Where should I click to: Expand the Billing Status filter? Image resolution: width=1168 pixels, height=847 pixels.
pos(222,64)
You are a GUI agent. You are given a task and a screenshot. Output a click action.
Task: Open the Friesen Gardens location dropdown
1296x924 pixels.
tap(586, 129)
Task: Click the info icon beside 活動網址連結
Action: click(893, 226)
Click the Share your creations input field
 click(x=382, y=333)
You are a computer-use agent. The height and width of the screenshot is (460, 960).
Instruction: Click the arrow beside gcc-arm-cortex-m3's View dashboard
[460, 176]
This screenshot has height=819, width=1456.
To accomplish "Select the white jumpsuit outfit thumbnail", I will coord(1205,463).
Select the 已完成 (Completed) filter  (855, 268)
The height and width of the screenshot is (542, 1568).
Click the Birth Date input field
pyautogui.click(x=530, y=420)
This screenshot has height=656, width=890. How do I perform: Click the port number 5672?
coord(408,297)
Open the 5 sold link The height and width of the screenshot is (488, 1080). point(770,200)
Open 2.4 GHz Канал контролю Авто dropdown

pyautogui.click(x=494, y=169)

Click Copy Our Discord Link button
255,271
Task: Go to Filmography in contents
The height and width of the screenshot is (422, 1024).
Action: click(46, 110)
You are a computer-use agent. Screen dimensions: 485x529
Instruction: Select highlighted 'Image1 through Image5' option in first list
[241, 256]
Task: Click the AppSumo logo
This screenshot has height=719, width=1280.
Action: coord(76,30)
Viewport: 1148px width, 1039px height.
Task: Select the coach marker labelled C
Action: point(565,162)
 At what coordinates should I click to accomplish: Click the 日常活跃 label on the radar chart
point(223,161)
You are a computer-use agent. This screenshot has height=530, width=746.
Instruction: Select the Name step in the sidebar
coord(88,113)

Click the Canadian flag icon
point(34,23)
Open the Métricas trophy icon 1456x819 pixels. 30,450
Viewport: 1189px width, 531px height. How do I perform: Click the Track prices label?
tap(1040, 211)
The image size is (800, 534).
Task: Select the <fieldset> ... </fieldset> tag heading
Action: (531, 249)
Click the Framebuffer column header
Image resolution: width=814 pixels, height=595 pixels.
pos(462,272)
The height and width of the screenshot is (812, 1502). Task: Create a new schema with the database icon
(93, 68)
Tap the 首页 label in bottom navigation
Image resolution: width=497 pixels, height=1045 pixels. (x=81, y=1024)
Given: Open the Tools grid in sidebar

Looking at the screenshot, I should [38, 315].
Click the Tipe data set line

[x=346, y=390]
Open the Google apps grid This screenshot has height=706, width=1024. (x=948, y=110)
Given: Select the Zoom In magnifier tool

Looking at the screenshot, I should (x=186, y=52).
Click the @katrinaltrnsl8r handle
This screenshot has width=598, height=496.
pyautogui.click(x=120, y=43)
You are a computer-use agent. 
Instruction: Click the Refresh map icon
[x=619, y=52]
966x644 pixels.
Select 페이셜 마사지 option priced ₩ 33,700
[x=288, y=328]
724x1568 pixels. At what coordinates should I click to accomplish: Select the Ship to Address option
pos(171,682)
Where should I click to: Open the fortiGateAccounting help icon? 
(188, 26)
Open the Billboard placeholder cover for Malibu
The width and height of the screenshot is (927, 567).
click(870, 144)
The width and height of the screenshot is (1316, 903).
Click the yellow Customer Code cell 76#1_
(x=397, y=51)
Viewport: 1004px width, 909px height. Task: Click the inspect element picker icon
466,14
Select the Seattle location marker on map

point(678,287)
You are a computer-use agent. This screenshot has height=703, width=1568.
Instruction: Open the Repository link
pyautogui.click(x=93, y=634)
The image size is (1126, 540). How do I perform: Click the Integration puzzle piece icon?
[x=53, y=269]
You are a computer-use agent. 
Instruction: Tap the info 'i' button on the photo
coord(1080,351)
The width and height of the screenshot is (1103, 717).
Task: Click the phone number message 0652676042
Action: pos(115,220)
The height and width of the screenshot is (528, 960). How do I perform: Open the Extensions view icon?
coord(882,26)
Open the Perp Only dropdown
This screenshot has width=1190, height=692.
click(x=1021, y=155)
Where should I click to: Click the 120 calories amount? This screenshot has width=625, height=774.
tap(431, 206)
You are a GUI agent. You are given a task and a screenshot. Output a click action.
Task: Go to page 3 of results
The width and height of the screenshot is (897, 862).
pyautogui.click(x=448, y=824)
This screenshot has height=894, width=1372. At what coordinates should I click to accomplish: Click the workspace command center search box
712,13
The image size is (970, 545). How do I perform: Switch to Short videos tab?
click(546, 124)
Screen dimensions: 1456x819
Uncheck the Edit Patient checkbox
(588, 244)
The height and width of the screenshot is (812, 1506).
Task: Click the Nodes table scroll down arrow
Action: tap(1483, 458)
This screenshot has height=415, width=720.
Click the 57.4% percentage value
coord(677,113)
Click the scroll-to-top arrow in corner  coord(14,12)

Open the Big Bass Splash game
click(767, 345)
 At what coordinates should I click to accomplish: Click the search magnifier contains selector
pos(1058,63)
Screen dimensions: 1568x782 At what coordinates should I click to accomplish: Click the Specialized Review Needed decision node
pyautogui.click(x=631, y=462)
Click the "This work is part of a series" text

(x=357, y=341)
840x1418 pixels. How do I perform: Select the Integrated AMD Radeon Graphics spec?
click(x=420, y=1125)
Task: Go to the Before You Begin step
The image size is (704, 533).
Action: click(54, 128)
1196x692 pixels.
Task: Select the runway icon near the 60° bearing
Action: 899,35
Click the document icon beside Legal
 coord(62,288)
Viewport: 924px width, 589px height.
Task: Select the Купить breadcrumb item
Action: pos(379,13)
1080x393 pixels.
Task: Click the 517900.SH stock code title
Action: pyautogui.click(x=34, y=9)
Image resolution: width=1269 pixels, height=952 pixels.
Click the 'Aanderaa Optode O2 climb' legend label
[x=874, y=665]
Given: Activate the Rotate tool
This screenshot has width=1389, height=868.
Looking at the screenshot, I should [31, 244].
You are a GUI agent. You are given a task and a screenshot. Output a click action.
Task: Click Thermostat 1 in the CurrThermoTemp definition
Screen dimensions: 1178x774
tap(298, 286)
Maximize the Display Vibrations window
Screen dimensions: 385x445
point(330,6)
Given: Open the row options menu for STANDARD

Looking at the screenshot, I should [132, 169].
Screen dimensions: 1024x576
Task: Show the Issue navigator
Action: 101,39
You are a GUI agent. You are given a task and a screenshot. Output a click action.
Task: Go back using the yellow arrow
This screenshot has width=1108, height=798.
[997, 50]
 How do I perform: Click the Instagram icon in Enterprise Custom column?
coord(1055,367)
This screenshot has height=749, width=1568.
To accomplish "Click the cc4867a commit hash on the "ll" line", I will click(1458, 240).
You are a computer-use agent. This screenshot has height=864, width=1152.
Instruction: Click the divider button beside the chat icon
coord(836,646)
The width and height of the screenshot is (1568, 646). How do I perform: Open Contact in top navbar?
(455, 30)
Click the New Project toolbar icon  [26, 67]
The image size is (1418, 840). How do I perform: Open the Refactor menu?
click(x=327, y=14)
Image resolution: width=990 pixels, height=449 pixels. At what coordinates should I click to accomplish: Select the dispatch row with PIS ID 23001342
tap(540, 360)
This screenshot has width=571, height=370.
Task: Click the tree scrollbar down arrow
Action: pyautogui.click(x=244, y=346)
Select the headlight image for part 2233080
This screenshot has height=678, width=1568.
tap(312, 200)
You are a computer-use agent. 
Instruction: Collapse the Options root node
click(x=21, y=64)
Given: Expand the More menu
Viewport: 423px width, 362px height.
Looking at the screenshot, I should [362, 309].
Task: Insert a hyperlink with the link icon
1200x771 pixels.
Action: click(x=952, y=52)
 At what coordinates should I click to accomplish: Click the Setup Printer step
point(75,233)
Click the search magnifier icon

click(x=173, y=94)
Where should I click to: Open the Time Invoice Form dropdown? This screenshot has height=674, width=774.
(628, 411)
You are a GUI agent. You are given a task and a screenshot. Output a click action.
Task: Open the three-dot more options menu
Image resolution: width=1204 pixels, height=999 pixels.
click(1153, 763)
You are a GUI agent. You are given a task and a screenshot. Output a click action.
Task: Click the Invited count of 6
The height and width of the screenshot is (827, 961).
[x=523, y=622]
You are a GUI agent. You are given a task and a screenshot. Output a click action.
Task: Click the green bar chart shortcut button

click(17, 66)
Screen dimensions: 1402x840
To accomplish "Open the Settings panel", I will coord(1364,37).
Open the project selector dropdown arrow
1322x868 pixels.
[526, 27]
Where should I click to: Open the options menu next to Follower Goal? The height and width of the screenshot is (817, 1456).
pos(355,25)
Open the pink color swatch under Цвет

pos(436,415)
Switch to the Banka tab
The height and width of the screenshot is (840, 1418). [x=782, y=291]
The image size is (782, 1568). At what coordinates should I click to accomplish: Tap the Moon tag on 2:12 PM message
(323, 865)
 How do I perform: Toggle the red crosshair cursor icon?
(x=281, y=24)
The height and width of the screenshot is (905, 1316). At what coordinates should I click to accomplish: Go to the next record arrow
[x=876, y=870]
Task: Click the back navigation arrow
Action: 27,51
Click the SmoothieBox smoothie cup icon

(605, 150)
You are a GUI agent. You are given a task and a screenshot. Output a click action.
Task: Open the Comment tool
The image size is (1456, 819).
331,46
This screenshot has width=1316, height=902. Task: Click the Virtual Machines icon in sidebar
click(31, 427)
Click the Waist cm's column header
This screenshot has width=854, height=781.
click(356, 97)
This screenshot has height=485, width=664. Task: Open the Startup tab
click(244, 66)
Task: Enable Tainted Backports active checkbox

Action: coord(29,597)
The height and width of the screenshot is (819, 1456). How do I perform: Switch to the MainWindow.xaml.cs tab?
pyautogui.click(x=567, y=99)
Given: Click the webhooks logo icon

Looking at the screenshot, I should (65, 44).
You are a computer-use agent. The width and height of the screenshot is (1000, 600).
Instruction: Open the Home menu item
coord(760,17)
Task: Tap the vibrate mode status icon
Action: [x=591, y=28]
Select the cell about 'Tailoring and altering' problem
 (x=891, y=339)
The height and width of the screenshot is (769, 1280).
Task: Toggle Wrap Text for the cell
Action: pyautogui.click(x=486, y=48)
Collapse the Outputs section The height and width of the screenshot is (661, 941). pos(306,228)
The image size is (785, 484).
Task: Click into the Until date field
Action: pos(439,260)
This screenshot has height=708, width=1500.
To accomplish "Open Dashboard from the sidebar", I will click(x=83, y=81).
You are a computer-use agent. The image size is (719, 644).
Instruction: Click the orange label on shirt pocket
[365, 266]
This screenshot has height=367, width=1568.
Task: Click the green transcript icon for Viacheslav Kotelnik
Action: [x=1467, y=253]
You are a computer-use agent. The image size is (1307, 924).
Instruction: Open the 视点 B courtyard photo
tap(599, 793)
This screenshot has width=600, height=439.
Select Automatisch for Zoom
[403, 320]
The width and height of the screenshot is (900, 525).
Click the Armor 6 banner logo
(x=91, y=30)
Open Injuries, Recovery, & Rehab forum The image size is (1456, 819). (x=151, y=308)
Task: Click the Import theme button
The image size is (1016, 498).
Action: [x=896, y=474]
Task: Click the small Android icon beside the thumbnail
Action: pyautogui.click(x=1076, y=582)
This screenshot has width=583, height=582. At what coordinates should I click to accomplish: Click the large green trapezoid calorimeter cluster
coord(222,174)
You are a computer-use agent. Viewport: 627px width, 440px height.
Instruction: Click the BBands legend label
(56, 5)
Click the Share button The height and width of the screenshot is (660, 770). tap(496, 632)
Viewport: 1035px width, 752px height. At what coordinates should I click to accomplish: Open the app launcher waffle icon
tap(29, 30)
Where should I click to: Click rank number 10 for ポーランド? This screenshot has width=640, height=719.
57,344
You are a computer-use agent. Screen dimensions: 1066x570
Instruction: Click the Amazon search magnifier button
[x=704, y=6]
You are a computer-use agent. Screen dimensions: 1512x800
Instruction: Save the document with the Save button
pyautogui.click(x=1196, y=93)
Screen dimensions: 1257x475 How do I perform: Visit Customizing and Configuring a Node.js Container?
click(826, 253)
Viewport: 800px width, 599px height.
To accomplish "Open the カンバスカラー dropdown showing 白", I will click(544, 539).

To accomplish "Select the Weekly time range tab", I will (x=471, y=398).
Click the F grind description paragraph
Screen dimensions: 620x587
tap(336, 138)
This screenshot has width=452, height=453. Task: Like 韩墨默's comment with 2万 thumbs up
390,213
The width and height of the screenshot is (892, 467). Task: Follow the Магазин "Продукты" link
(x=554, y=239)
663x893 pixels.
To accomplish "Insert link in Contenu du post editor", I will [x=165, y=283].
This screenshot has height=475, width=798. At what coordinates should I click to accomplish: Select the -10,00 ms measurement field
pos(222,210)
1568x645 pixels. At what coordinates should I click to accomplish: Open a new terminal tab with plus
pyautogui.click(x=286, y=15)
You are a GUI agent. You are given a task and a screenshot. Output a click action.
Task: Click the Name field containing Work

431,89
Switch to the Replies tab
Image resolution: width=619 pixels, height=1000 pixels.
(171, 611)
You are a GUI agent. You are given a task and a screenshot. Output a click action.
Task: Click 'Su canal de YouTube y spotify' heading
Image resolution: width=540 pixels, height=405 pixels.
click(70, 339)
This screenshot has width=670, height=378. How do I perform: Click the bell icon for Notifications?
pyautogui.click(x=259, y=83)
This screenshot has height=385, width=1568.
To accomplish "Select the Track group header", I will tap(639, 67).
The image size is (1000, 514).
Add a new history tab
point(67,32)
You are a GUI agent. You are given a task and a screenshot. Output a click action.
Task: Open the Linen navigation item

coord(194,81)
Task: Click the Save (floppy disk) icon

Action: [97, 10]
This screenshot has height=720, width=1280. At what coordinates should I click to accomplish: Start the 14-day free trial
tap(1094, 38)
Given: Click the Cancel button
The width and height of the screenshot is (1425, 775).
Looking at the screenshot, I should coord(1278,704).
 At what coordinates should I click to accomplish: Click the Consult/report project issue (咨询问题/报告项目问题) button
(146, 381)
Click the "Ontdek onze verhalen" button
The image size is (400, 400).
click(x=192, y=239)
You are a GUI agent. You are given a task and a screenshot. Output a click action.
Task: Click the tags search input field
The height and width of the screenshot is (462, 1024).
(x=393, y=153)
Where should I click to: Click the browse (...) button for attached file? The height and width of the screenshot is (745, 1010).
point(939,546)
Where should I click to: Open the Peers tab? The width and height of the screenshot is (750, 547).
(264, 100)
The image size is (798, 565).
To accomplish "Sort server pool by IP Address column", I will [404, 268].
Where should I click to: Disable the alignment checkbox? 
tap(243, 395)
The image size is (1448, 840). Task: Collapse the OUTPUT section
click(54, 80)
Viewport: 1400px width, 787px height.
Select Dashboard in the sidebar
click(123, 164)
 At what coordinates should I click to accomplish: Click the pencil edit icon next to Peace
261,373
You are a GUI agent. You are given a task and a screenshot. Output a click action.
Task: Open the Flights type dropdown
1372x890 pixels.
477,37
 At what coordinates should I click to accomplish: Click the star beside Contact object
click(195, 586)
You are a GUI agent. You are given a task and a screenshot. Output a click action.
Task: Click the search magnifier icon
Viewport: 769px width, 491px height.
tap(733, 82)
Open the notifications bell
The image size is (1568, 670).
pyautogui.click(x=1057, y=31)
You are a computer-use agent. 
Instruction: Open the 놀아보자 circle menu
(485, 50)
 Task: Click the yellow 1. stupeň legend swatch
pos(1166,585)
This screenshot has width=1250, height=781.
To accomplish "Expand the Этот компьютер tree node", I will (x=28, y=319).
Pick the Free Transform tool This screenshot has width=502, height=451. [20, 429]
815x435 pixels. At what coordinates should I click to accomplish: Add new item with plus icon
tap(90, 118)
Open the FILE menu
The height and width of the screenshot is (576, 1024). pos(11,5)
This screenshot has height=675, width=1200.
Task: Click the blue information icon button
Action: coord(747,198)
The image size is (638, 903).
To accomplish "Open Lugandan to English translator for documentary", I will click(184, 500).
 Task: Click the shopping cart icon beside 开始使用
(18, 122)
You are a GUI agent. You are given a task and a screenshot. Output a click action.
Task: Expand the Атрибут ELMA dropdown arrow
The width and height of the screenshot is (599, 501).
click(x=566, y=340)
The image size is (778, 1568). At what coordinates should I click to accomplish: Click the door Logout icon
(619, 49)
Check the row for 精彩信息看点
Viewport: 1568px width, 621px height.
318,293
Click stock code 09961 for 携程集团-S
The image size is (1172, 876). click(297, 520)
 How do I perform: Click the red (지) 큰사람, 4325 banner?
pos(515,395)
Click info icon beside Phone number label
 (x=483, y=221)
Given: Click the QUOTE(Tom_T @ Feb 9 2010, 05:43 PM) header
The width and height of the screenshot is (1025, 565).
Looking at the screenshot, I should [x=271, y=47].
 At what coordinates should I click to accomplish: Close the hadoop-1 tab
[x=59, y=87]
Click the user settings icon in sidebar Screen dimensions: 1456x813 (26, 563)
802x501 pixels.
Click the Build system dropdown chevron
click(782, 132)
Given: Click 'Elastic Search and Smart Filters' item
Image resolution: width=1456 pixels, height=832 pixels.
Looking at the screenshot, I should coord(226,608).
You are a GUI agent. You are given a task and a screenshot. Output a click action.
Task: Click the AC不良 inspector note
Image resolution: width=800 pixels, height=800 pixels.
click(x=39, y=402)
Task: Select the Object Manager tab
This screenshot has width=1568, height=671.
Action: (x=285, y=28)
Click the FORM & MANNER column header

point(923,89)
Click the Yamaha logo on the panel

▶ _TASK_: Can you rewrite the stretch of material from the line containing "Screen dimensions: 1402x840" through the line containing "pos(436,415)" as a JSON list of strings, one string per line, with blank lines dropped?

▶ _THE REPLY_:
[
  "Screen dimensions: 1402x840",
  "To accomplish \"Open the Settings panel\", I will coord(1364,37).",
  "Open the project selector dropdown arrow",
  "1322x868 pixels.",
  "[526, 27]",
  "Where should I click to: Open the options menu next to Follower Goal? The height and width of the screenshot is (817, 1456).",
  "pos(355,25)",
  "Open the pink color swatch under Цвет",
  "pos(436,415)"
]